The comedy team of Abbott & Costello cornered the market on military-themed comedies with Buck Privates, In The Navy, Keep 'Em Flying and Buck Privates Come Home, all of which made big buck$$$$$$$$ for Universal.



Our favorite of these is In The Navy, due to the presence of Shemp Howard, an ace comedy supporting player when not enduring frequent and enthusiastic eye pokes from his brother Moe in The Three Stooges.



As a response by 20th Century Fox to the runaway box-office success of Buck Privates, the Laurel and Hardy vehicle Great Guns, released theatrically on October 10, 1941, stars The Boys as the oldest guys ever to join the army. The team's 1940's films have their moments and by no means are bereft of laughs, but none number among their better starring vehicles.


Great Guns, which could be considered the runner-up to Jitterbugs as the funniest of the L&H Fox features, was directed by Monty Banks, former silent film comedy headliner. Perhaps Monty's A.D. should have handled direction and Banks joined the cast as an annoying pipsqueak foil to Laurel & Hardy.

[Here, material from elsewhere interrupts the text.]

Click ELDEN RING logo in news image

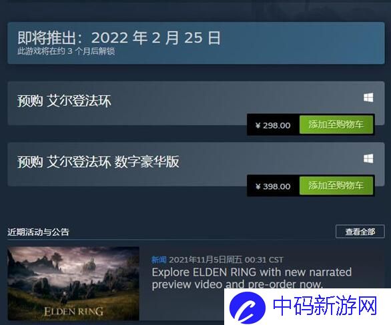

One of the earliest Laurel & Hardy films, With Love And Hisses (1927), is a military comedy featuring Stan as dimwitted recruit Cuthbert Hope and Babe as his ever-exasperated sergeant. The duo had not established their characters and the relationship between them at this point in their career, so the goofball Laurel plays in With Love And Hisses is not Stanley from the Laurel & Hardy pictures but closer to the more aggressive, weird, wacky and unpredictable character seen in Stan's solo films.



And on the topic of movie comedy teams, Bert Wheeler & Robert Woolsey star in Half Shot At Sunrise (1930) as frequently AWOL World War I soldiers in Paris. Wheeler & Woolsey's prime directive is, you guessed it, chasing women! Dorothy Lee and Leni Stengel add much to the proceedings as the team's winsome and funny co-stars. In another example of his very good but lesser-known work behind the camera, Roscoe Arbuckle wrote gags and acted as an assistant director, much to the delight of Bert & Bob.



In Boobs In Arms (1940), The Three Stooges "soytenly" take the cake as . . . inept greeting card salesmen who become the worst soldiers ever.



A fitting question for Memorial Day is what's the greatest comedy film with the temerity to take on the abject horror that was World War I. Since the Century Comedy with the one, the only Alice Howell pursued by German spies for her sauerkraut recipe, The Cabbage Queen, remains a lost film, Charlie Chaplin's classic Shoulder Arms would be the choice.



Believe it or not, there were Looney Tunes cartoons set in World War I. Always liked this one, Boom Boom (1936), directed by Jack King and co-starring Beans, the character that succeeded Buddy as Looney Tunes' Mr. Excitement, with the early pre-Mel Blanc version of Porky Pig, voiced by Joe Daugherty (who stuttered in real life as well as reel life).



The following 1931 cartoon produced by Hugh Harman and Rudy Ising as part of the Looney Tunes series does a surprisingly effective job conveying the gruesomeness, violence and chaos of the battlefield. This shouldn't be that much of a shock, as Harman, Ising and Friz Freleng, as animators for the Walt Disney Studio, worked a few years earlier, along with Ub Iwerks, on a memorable (albeit much less graphic and visceral) Oswald the Lucky Rabbit silent set in World War I, Great Guns (1927).




As far as how Memorial Day differs from Veterans' Day, here's how History Channel defines it; “Memorial Day is an American holiday, observed on the last Monday of May, honoring the men and women who died while serving in the U.S. military. Memorial Day 2021 will occur on Monday, May 31. Originally known as Decoration Day, it originated in the years following the Civil War and became an official federal holiday in 1971."


Staying home for this holiday and watching old movies, as travel, since not everyone is vaccinated, remains a tad dicey.



It won't be this year, but we hope there will eventually be an opportunity to fire up the barbeque, drink Belgian ales and award-winning American microbrews and hang out with friends and family; it feels like 10 years since we last did this. We'll look forward to, knock on wood, having a Memorial Day gathering again in the not-too-distant future - and remember not just the many fallen heroes, but our friends and family members who served in the Army, Navy, Air Force and Marines.